**Problem to work on**
From the entries below, transcribe exactly the lines between the line holding "Instruction: Select the" and the line holding "Task: Click the compass rose on the map", inclusive; skip all other lines.

**Material to process**
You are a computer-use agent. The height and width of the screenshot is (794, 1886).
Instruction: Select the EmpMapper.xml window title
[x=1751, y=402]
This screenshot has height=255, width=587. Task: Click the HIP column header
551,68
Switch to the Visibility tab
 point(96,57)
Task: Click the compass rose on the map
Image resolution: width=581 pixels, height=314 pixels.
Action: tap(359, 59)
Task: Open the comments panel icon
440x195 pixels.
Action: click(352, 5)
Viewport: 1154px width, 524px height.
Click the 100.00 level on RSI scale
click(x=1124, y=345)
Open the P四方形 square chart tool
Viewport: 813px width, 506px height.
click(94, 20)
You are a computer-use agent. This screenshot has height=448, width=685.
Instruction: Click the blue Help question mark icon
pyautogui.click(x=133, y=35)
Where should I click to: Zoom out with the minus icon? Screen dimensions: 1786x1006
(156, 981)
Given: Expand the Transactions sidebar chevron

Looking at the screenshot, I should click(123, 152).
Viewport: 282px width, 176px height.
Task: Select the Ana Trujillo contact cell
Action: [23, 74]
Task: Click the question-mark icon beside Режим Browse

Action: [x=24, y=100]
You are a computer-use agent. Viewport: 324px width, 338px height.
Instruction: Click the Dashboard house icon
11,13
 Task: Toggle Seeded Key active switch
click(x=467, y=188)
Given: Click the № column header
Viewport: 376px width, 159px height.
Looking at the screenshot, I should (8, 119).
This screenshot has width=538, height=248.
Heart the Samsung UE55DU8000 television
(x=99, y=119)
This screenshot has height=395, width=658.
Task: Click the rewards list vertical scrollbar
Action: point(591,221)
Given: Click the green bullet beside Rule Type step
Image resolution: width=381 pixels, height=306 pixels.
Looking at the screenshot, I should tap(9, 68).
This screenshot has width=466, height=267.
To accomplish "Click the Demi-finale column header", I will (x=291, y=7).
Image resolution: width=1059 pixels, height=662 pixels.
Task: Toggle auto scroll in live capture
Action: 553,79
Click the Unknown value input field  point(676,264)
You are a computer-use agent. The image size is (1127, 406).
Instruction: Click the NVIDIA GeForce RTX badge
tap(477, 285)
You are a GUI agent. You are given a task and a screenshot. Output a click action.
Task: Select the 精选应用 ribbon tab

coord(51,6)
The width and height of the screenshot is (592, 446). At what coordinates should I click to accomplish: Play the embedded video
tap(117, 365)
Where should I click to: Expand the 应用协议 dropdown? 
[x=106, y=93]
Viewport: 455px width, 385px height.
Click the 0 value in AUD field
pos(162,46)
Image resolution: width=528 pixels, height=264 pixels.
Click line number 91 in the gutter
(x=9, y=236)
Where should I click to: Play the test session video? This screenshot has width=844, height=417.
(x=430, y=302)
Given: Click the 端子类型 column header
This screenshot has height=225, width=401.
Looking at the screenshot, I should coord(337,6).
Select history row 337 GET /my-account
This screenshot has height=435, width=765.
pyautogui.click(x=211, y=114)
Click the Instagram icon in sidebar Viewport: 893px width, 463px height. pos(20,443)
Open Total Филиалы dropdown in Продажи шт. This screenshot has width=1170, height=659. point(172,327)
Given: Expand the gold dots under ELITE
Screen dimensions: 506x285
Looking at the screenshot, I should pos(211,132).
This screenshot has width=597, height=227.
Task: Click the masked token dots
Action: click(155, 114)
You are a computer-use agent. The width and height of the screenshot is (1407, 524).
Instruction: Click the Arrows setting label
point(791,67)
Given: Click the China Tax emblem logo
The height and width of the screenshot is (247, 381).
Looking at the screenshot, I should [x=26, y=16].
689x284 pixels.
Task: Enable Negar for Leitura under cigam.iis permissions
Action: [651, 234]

**Finished task**
Instruction: Select the EmpMapper.xml window title
[x=1751, y=402]
This screenshot has height=255, width=587. Task: Click the HIP column header
551,68
Switch to the Visibility tab
 point(96,57)
Task: Click the compass rose on the map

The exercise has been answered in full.